##### RECORD EXCERPTS

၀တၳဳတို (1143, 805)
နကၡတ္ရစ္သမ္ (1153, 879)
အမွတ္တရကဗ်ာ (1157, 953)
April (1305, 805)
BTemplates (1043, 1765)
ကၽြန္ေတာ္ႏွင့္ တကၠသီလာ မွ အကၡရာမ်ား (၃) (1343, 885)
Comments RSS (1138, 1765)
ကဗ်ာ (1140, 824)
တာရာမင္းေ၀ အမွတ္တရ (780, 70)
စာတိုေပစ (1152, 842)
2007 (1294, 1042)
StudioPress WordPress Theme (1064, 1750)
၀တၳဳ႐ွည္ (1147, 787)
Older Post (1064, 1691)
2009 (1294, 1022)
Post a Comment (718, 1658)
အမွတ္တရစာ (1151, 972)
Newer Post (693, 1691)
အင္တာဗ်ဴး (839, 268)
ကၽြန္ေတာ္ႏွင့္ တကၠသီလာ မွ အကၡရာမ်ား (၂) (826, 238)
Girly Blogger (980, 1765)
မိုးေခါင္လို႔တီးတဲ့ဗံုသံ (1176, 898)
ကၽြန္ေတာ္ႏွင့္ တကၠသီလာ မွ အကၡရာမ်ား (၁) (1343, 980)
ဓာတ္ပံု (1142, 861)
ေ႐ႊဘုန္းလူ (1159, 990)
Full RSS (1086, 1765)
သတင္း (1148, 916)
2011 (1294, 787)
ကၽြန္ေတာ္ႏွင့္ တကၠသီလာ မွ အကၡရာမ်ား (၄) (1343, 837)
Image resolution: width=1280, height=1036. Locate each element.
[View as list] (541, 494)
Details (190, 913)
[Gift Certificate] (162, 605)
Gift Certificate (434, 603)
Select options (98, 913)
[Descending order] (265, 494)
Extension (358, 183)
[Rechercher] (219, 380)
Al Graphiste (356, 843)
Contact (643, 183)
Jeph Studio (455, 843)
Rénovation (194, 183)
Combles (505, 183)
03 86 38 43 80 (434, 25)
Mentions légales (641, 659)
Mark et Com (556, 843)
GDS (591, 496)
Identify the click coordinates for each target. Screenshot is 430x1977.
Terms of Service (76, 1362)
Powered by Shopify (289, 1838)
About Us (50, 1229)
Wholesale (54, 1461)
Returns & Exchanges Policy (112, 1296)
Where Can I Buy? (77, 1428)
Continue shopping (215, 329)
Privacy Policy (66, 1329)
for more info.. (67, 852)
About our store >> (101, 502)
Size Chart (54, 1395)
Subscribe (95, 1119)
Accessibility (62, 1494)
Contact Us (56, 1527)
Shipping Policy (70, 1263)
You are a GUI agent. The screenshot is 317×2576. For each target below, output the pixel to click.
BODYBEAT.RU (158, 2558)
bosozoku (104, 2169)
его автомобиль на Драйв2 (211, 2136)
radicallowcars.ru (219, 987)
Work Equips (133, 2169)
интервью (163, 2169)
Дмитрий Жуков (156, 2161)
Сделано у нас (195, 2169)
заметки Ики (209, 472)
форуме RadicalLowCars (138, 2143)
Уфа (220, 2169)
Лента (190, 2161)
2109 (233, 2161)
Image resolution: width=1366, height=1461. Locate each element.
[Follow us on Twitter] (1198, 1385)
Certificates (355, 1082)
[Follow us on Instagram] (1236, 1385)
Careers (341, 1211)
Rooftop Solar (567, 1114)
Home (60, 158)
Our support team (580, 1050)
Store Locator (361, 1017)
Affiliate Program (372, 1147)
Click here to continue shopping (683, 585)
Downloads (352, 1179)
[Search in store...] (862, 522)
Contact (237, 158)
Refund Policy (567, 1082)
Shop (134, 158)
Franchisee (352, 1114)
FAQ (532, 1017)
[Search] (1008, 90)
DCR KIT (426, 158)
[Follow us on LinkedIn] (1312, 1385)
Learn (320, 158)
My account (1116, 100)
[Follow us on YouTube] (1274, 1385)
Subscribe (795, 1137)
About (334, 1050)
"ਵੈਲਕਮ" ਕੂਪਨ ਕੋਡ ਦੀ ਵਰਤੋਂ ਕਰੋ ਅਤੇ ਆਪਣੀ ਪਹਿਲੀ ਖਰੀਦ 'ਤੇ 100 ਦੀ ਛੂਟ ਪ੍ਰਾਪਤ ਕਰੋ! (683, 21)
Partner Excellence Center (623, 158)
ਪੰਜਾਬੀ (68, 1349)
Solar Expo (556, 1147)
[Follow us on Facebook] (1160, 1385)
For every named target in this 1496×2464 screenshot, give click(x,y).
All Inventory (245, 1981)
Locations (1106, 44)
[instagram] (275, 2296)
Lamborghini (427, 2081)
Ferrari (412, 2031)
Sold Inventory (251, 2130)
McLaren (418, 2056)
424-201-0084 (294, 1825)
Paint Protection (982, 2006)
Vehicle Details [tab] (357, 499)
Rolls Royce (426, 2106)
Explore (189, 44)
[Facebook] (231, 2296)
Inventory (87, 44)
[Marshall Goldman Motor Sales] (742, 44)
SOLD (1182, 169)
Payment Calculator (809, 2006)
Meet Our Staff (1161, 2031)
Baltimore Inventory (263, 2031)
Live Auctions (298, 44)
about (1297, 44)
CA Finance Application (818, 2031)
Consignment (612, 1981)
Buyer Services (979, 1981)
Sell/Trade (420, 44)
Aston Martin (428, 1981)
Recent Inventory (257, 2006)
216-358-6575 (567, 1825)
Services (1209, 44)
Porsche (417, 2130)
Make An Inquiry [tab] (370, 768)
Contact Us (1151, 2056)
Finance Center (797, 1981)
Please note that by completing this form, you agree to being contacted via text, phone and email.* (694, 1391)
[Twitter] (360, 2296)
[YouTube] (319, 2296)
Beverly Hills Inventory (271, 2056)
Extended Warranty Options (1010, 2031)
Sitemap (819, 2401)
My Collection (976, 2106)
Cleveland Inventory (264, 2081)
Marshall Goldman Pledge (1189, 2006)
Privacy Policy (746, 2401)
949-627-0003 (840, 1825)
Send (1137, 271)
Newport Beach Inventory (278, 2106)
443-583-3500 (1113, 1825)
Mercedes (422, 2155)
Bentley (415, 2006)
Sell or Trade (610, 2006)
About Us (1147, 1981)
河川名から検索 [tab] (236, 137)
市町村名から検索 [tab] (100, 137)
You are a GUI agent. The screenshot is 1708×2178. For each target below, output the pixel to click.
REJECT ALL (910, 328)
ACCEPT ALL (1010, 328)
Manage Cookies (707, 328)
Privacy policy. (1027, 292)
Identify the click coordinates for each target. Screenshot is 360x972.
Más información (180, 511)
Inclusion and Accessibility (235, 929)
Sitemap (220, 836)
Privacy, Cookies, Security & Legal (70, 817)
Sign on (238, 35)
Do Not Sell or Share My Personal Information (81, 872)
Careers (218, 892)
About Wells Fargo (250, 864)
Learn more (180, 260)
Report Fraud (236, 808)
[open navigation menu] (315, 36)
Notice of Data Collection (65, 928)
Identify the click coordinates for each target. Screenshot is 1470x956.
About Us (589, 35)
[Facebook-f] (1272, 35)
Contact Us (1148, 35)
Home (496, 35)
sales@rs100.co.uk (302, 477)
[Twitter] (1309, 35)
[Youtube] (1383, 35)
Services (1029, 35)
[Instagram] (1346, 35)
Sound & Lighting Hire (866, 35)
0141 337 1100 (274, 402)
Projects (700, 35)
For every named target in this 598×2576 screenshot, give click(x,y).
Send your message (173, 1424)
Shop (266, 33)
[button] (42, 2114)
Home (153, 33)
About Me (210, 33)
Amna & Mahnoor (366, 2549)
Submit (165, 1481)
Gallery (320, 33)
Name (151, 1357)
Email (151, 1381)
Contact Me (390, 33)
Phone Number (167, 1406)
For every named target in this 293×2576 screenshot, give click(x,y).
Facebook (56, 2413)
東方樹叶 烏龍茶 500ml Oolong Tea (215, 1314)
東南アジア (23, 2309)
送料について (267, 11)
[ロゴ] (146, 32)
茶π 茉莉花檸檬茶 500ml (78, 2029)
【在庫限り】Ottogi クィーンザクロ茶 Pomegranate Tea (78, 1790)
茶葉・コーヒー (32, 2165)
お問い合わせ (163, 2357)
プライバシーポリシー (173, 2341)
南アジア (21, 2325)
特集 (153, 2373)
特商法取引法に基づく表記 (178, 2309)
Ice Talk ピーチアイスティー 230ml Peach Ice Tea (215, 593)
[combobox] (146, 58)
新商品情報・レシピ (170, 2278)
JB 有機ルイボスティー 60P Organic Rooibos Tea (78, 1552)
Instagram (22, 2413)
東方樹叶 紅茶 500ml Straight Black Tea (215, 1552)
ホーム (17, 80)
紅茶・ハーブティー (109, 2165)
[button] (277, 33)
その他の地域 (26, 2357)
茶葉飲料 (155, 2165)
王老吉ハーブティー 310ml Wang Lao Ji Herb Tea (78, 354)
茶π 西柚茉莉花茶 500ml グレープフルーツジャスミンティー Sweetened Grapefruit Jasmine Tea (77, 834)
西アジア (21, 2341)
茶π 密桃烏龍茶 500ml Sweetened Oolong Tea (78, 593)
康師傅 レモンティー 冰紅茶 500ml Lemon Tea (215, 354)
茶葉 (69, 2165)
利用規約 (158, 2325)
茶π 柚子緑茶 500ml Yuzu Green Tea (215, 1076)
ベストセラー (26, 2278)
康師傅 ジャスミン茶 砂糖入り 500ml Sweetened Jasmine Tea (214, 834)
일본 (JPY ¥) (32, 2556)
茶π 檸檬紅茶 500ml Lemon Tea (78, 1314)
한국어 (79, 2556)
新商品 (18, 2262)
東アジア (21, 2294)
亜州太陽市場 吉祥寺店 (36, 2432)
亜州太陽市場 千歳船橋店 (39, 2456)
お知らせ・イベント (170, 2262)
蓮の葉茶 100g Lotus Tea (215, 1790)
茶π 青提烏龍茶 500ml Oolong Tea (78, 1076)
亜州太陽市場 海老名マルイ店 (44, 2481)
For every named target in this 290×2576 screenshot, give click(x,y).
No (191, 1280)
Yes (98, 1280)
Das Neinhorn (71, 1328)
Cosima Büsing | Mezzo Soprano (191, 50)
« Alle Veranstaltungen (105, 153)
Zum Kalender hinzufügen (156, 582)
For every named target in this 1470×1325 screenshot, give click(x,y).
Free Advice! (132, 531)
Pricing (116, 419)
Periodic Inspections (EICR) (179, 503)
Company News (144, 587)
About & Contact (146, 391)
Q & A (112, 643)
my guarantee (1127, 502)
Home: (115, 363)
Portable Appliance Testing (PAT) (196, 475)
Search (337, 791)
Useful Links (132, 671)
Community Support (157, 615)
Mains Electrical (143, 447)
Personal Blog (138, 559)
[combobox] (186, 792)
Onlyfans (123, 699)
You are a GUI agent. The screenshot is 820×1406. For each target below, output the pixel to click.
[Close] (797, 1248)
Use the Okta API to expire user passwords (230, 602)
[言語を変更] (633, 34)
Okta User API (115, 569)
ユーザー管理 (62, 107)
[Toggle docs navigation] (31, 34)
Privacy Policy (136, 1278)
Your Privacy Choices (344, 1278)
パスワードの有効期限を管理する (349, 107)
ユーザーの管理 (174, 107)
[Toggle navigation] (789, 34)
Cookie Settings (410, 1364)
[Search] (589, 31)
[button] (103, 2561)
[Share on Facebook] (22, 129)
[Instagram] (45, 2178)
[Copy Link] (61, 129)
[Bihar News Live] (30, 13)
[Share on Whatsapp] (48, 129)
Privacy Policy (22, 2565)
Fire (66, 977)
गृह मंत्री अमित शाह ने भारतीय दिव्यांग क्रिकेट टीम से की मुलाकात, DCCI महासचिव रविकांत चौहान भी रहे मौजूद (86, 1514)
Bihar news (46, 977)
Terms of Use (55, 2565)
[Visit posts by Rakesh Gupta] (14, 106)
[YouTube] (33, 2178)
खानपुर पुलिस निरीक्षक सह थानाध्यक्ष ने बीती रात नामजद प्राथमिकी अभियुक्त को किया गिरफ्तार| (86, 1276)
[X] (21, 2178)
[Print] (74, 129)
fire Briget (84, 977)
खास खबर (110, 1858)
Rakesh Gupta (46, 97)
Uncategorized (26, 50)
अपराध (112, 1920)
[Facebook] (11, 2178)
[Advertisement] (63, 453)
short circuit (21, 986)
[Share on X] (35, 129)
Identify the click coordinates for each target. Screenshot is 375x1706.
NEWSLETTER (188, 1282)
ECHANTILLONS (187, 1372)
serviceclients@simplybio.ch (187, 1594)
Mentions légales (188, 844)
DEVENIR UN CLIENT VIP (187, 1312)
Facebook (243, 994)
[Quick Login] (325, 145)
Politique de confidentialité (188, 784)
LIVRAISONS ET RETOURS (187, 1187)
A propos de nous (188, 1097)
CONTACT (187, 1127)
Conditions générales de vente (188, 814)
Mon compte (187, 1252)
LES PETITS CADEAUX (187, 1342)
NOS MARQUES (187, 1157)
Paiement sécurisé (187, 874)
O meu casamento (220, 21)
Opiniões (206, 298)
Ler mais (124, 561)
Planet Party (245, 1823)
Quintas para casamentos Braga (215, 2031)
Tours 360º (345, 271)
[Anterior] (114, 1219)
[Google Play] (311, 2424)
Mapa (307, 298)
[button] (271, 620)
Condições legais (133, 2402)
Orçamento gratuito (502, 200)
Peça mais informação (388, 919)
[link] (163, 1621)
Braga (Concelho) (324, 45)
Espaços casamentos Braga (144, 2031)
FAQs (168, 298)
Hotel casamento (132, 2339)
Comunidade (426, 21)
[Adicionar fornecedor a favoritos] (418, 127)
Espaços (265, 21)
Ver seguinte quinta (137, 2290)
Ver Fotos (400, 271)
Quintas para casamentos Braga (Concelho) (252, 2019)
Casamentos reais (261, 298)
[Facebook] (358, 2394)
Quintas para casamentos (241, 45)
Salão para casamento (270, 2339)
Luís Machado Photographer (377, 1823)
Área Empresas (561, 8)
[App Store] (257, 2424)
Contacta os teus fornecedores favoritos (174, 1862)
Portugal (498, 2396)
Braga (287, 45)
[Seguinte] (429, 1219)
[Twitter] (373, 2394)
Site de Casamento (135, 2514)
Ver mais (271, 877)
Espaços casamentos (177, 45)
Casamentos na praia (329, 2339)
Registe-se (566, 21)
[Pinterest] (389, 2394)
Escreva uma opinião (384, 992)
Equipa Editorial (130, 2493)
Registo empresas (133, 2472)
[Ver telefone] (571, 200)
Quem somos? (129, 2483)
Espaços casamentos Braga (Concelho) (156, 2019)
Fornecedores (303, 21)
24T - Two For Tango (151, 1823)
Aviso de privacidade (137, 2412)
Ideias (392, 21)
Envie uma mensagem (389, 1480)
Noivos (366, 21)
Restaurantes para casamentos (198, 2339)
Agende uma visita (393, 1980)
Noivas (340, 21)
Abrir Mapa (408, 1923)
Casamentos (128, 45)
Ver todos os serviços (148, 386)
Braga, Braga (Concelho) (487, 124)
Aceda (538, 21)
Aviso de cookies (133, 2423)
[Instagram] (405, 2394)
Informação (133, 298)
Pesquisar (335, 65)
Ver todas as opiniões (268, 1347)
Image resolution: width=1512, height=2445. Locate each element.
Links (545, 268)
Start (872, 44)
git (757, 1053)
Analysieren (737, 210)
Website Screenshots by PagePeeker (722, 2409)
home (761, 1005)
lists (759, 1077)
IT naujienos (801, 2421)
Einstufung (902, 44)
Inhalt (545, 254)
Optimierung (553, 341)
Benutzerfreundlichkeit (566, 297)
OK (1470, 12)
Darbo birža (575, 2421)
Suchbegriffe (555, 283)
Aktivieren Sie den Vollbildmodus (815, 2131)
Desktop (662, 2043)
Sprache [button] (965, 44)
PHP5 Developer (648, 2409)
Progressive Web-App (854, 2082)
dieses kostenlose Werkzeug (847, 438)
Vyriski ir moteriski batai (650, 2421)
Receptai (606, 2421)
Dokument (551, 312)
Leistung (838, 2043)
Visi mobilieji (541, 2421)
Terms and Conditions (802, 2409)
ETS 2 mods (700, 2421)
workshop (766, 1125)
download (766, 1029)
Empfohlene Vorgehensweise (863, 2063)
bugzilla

##########

• **WHAT TO DO**:
Please give back, exactly as it stands above, the stretch from the line with "康師傅 レモンティー 冰紅茶 500ml Lemon Tea (215, 354)" through the line with "[YouTube] (33, 2178)", and no line outside it.

• **RESPONSE**:
康師傅 レモンティー 冰紅茶 500ml Lemon Tea (215, 354)
茶葉 (69, 2165)
利用規約 (158, 2325)
茶π 柚子緑茶 500ml Yuzu Green Tea (215, 1076)
ベストセラー (26, 2278)
康師傅 ジャスミン茶 砂糖入り 500ml Sweetened Jasmine Tea (214, 834)
일본 (JPY ¥) (32, 2556)
茶π 檸檬紅茶 500ml Lemon Tea (78, 1314)
한국어 (79, 2556)
新商品 (18, 2262)
東アジア (21, 2294)
亜州太陽市場 吉祥寺店 (36, 2432)
亜州太陽市場 千歳船橋店 (39, 2456)
お知らせ・イベント (170, 2262)
蓮の葉茶 100g Lotus Tea (215, 1790)
茶π 青提烏龍茶 500ml Oolong Tea (78, 1076)
亜州太陽市場 海老名マルイ店 (44, 2481)
For every named target in this 290×2576 screenshot, give click(x,y).
No (191, 1280)
Yes (98, 1280)
Das Neinhorn (71, 1328)
Cosima Büsing | Mezzo Soprano (191, 50)
« Alle Veranstaltungen (105, 153)
Zum Kalender hinzufügen (156, 582)
For every named target in this 1470×1325 screenshot, give click(x,y).
Free Advice! (132, 531)
Pricing (116, 419)
Periodic Inspections (EICR) (179, 503)
Company News (144, 587)
About & Contact (146, 391)
Q & A (112, 643)
my guarantee (1127, 502)
Home: (115, 363)
Portable Appliance Testing (PAT) (196, 475)
Search (337, 791)
Useful Links (132, 671)
Community Support (157, 615)
Mains Electrical (143, 447)
Personal Blog (138, 559)
[combobox] (186, 792)
Onlyfans (123, 699)
You are a GUI agent. The screenshot is 820×1406. For each target below, output the pixel to click.
[Close] (797, 1248)
Use the Okta API to expire user passwords (230, 602)
[言語を変更] (633, 34)
Okta User API (115, 569)
ユーザー管理 (62, 107)
[Toggle docs navigation] (31, 34)
Privacy Policy (136, 1278)
Your Privacy Choices (344, 1278)
パスワードの有効期限を管理する (349, 107)
ユーザーの管理 (174, 107)
[Toggle navigation] (789, 34)
Cookie Settings (410, 1364)
[Search] (589, 31)
[button] (103, 2561)
[Share on Facebook] (22, 129)
[Instagram] (45, 2178)
[Copy Link] (61, 129)
[Bihar News Live] (30, 13)
[Share on Whatsapp] (48, 129)
Privacy Policy (22, 2565)
Fire (66, 977)
गृह मंत्री अमित शाह ने भारतीय दिव्यांग क्रिकेट टीम से की मुलाकात, DCCI महासचिव रविकांत चौहान भी रहे मौजूद (86, 1514)
Bihar news (46, 977)
Terms of Use (55, 2565)
[Visit posts by Rakesh Gupta] (14, 106)
[YouTube] (33, 2178)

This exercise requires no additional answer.